* EXERCISE INSTRUCTIONS
The output should be every line below that includes the word "will".
* * * * * * * * *
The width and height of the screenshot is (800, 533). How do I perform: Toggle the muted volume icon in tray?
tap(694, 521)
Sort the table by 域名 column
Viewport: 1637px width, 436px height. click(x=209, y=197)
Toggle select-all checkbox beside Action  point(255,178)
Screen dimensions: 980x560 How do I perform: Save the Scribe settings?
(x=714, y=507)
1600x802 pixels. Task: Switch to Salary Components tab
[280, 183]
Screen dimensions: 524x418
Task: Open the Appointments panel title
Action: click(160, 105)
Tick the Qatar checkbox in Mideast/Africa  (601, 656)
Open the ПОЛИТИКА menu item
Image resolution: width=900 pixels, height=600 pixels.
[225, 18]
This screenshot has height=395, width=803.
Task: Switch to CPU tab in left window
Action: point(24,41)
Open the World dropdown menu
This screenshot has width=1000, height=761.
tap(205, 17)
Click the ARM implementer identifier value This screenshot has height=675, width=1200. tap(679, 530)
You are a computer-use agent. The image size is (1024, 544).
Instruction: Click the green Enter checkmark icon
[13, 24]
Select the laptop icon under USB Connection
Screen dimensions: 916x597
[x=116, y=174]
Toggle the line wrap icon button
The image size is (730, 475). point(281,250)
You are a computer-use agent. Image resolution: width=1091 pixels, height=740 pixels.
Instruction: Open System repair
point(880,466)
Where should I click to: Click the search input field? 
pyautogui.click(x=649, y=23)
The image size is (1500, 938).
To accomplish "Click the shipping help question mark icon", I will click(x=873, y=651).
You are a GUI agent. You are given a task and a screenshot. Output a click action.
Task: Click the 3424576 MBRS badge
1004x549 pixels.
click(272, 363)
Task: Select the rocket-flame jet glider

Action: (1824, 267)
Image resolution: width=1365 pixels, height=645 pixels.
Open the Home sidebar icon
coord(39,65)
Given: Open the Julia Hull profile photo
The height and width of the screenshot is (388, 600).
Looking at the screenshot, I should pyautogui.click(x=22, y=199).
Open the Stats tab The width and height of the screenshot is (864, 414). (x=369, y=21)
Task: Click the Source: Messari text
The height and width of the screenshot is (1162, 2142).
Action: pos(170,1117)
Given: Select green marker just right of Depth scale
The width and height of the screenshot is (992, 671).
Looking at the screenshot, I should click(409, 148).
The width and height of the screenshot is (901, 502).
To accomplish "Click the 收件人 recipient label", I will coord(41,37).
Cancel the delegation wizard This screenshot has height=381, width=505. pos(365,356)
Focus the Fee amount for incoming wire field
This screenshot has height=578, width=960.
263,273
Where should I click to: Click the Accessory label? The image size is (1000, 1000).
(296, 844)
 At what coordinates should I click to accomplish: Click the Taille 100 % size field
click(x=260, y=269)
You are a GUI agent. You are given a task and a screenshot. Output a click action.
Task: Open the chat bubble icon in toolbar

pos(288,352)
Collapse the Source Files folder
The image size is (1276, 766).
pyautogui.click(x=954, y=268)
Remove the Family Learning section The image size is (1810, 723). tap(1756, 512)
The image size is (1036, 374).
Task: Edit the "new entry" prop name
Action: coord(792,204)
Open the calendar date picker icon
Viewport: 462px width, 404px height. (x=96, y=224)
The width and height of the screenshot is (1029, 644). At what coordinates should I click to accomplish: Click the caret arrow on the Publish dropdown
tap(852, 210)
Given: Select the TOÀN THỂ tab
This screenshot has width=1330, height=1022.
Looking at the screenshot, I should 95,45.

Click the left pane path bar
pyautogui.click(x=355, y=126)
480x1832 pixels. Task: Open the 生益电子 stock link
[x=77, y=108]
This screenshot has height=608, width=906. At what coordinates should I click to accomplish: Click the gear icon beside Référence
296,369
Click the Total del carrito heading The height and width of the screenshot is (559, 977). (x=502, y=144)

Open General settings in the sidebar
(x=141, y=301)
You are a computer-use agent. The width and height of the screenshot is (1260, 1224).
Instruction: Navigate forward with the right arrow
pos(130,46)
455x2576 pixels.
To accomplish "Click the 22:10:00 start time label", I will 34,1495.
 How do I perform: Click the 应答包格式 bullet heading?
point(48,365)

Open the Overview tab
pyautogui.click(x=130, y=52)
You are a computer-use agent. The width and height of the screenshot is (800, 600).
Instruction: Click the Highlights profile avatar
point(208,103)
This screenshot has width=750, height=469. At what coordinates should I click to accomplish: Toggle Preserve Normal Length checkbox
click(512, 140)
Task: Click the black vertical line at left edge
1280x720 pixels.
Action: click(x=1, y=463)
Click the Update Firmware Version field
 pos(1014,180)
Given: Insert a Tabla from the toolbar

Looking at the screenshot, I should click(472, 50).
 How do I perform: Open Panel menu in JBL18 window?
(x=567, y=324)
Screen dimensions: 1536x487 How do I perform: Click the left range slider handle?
* * * * * * * * *
* PROBLEM SOLUTION
To accomplish "Click the shipping help question mark icon", I will click(x=873, y=651).
To accomplish "Click the 收件人 recipient label", I will coord(41,37).
To accomplish "Click the 22:10:00 start time label", I will 34,1495.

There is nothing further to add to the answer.